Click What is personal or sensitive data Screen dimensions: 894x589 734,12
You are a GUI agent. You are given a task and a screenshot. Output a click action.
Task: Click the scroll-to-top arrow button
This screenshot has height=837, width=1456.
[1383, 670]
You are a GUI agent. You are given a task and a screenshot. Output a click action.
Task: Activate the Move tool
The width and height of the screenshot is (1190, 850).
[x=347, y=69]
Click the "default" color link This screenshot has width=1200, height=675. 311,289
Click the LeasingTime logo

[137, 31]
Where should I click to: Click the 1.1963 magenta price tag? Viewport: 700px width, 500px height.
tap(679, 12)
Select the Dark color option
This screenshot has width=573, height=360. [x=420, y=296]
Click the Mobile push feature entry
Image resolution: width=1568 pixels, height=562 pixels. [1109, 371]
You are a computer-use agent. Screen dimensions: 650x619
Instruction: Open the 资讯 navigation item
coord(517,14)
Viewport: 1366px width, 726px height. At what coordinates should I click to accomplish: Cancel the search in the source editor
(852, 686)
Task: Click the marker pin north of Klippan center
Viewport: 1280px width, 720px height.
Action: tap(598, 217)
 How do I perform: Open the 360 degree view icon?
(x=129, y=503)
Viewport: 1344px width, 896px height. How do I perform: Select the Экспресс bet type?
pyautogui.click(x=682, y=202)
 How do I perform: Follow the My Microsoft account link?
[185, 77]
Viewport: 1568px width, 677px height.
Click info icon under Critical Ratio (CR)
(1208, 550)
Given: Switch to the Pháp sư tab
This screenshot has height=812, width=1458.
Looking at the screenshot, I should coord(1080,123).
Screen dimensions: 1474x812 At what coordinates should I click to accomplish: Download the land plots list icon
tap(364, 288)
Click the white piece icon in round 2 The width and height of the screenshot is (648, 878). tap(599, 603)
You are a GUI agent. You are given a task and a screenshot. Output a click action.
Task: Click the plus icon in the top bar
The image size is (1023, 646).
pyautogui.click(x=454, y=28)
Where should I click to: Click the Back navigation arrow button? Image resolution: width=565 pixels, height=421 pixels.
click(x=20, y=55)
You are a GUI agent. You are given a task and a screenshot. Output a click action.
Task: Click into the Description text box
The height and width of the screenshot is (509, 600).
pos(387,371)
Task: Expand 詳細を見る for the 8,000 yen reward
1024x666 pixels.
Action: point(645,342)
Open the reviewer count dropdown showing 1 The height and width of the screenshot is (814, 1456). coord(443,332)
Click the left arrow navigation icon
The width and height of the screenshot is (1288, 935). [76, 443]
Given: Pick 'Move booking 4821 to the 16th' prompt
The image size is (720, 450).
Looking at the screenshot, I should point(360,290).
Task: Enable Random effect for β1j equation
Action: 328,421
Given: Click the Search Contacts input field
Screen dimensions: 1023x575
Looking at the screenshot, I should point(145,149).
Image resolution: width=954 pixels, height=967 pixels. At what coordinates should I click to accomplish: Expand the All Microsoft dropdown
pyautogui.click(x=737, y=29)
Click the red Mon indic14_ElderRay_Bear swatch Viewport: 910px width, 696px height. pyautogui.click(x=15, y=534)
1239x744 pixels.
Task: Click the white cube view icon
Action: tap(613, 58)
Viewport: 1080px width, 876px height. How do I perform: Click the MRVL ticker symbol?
========================================
Given request.
Print the records above, unchanged, from the line containing "Select the Dark color option" through the line containing "Looking at the screenshot, I should coord(1080,123).", including both of those lines.

Finished answer.
Select the Dark color option
This screenshot has width=573, height=360. [x=420, y=296]
Click the Mobile push feature entry
Image resolution: width=1568 pixels, height=562 pixels. [1109, 371]
You are a computer-use agent. Screen dimensions: 650x619
Instruction: Open the 资讯 navigation item
coord(517,14)
Viewport: 1366px width, 726px height. At what coordinates should I click to accomplish: Cancel the search in the source editor
(852, 686)
Task: Click the marker pin north of Klippan center
Viewport: 1280px width, 720px height.
Action: tap(598, 217)
 How do I perform: Open the 360 degree view icon?
(x=129, y=503)
Viewport: 1344px width, 896px height. How do I perform: Select the Экспресс bet type?
pyautogui.click(x=682, y=202)
 How do I perform: Follow the My Microsoft account link?
[185, 77]
Viewport: 1568px width, 677px height.
Click info icon under Critical Ratio (CR)
(1208, 550)
Given: Switch to the Pháp sư tab
This screenshot has height=812, width=1458.
Looking at the screenshot, I should coord(1080,123).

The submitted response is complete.